Publié le lundi 17 mai 2010 à 11H42
L'Aixois Pim Ligthart mène le contre des « quatre » avec Antoine Gorichon dans sa roue et Maes (caché).
Un retournement de situation incroyable et imprévu profite au coureur d'Aubervilliers.
APRES le contre-la-montre par équipes d'hier matin, on ne voyait pas qui pouvait priver le Marseillais Navardauskas de la victoire finale. Avec 10 secondes d'avance sur l'Aixois Brenterch et 20 sur le duo d'Etupes Jeannin - Bouteille, il n'avait qu'à contrôler la course. Et plus que ces écarts, c'est l'impression de force laissée par les Marseillais qui impressionnait et ne laissait guère de doute sur la conclusion de ces « Boucles ».
Le seul doute qui subsistait est de savoir s'ils n'avaient pas laissé trop de forces dans l'exercice. Le début de l'étape en ligne apportait un démenti : les Marseillais étaient les patrons du peloton.
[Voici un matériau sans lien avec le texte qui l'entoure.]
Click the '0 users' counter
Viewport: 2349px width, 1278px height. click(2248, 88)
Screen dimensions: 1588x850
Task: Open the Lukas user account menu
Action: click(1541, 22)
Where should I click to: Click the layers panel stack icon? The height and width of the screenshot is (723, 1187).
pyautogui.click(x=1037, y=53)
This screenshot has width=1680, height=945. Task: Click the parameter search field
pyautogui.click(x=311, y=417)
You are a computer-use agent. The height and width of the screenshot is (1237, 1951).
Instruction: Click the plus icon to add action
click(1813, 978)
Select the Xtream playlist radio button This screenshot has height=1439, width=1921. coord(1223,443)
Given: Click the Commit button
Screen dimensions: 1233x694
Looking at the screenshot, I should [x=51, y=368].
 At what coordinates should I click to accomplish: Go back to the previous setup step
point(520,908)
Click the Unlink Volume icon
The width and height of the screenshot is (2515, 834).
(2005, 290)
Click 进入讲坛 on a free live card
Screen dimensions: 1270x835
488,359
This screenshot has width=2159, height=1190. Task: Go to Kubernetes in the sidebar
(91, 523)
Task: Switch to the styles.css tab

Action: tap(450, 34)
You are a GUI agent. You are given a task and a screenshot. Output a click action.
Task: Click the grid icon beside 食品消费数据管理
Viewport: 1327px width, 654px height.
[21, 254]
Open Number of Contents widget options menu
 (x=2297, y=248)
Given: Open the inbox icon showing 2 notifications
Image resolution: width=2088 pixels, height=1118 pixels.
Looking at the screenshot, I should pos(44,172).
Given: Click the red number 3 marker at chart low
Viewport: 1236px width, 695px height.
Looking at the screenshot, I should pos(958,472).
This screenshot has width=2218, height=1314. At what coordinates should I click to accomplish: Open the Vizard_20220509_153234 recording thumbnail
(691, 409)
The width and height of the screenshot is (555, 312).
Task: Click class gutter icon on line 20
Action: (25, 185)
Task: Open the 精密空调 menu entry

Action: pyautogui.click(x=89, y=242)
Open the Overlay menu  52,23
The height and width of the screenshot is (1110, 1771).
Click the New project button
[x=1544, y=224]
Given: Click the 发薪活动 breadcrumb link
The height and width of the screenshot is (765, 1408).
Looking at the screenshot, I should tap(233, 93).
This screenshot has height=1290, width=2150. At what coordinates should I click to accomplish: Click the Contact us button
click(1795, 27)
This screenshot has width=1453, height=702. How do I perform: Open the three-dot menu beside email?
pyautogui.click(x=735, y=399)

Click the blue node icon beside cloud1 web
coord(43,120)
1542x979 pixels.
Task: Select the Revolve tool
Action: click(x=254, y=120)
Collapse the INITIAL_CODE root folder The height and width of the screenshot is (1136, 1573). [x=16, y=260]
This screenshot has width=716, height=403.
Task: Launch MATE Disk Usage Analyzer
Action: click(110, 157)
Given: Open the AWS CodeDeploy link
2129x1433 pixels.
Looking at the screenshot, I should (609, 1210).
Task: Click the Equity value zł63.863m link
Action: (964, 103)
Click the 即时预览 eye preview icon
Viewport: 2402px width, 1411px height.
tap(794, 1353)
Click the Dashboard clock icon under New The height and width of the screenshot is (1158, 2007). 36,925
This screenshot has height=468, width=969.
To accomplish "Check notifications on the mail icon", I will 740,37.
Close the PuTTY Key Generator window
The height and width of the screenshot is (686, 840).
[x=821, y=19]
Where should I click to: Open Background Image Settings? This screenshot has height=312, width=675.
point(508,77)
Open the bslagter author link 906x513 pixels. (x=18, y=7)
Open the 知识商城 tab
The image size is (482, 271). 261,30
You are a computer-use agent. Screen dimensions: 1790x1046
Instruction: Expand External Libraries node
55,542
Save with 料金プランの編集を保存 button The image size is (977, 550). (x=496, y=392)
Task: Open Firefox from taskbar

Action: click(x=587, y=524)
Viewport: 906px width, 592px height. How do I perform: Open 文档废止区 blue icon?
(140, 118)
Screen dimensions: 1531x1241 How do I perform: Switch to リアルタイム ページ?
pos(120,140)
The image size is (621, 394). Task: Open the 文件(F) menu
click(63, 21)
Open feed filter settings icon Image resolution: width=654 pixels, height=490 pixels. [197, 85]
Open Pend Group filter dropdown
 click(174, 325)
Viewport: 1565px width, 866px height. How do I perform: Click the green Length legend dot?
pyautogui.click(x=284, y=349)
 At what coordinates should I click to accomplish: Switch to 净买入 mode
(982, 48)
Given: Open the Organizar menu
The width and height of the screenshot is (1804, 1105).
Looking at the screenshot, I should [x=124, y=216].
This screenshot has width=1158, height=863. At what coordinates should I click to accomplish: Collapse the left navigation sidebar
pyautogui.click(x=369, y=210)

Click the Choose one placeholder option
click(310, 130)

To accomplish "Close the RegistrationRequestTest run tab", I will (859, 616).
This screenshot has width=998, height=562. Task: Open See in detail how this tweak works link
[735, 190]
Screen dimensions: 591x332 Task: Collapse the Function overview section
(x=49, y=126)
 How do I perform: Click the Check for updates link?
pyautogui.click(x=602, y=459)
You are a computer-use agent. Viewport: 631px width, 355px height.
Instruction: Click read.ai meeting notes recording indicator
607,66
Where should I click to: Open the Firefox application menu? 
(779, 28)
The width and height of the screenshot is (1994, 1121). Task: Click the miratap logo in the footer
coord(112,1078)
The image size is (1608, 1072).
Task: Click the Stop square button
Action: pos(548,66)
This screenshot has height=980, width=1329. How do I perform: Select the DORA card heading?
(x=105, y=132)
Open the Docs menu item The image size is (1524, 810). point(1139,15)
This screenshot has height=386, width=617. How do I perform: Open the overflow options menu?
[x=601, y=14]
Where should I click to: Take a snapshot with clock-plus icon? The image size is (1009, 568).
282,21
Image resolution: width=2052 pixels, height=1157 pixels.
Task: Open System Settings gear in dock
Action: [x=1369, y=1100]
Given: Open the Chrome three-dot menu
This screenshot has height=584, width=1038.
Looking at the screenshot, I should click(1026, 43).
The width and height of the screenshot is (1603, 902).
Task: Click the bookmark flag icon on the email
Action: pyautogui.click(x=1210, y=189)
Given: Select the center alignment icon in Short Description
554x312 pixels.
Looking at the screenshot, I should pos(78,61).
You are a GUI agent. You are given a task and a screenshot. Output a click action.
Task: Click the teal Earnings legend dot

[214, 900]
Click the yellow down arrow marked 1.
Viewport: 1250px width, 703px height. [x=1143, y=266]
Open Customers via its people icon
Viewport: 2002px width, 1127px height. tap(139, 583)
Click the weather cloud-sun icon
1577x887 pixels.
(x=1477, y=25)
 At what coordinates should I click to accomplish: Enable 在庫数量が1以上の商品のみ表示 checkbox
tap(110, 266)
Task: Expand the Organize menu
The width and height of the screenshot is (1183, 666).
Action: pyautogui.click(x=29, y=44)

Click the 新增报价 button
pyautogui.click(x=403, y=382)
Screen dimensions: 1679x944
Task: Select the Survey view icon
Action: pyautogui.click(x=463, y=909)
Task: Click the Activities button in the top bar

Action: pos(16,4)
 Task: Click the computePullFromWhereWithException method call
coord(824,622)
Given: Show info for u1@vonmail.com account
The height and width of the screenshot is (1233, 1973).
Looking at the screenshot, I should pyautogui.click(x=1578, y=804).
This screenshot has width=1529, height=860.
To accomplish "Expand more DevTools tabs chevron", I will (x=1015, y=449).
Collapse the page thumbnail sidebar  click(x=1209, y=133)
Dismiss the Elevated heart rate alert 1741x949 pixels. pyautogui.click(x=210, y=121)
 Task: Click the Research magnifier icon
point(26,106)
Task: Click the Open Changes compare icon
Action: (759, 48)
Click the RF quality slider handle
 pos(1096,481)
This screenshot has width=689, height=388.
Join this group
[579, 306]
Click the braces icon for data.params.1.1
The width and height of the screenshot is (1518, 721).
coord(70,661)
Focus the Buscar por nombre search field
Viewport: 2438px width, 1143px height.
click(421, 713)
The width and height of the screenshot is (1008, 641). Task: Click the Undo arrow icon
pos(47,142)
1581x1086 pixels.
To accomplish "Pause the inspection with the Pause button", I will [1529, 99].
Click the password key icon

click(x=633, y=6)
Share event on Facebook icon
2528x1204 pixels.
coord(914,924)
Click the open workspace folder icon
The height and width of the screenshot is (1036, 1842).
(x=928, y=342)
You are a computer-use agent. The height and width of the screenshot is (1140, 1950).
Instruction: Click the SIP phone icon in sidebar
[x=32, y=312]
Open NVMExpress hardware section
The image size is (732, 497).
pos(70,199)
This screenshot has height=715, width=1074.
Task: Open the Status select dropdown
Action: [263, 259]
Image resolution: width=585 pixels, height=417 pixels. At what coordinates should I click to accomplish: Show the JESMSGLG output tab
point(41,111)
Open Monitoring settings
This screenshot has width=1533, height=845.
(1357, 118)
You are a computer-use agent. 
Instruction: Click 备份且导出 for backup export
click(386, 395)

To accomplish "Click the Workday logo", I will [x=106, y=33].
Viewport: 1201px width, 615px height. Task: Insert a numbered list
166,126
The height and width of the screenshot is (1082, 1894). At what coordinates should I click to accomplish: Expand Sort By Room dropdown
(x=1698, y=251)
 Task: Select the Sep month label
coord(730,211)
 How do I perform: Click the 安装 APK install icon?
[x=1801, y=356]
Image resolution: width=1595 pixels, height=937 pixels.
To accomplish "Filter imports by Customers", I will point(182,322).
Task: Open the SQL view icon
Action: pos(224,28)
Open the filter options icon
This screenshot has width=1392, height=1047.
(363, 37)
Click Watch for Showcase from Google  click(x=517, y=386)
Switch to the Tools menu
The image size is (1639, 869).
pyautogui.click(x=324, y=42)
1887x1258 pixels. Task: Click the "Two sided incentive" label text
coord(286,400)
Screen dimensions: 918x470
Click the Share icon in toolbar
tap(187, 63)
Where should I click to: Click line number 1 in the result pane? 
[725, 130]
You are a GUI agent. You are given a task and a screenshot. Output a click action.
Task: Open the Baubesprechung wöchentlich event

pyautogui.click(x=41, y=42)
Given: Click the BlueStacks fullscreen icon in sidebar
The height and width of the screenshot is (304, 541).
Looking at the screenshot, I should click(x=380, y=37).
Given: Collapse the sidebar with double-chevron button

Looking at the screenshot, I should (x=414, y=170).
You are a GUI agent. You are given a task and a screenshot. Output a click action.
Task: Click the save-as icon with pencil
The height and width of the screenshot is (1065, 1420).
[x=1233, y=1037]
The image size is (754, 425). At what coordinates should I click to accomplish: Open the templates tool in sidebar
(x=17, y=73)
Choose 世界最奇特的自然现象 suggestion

Jusqu'à une trentaine de kilomètres de l'arrivée ou Gorichon et Maes sortaient du peloton et creusaient l'écart. « On avait dit qu'on attaquerait chacun à notre tour, expliquait Antoine Gorichon à peine l'arrivée passée, en regardant le chrono avec une (très légère) angoisse, tout en essayant de ne pas perdre son piercing au nez ! On est une équipe de copains qui s'entend très bien, où on joue chacun notre tour. On n'y pensait pas mais on n'a pas arrêté d'attaquer. Benoit Drujon m'a bien aidé. Après, on avait dit qu'on verrait et que si on pouvait… On voulait voir comment Marseille allait prendre la course en main. Ils ont peut-être voulu la cadenasser trop tôt. »
Il poursuivait son explication quelques minutes plus tard, dans le car podium : « Dans le contre, on roulait fort avec Ligthart. J'ai commencé à y croire quand on a eu 1'30'' d'avance et j'ai tout donné. Sortir du peloton ou rejoindre la tête, c'était aussi dur l'un que l'autre car j'étais surveillé. Et je remercie Romain (Bacon), qui était dans l'échappée, qui me ramène devant. Restait à surveiller le Belge qui était à cinq secondes. »
Après, Antoine savourait son succès (comme celui de mardi dernier lors de la nocturne d'Aubervilliers) comme un cadeau d'anniversaire, lui qui a fêté ses 23 il y a une petite dizaine de jours. Avec d'autant plus de saveur qu'il s'est cassé la cheville droite à la réception d'un saut lors de la préparation physique et qu'il n'a repris la compétition qu'il y a un gros mois.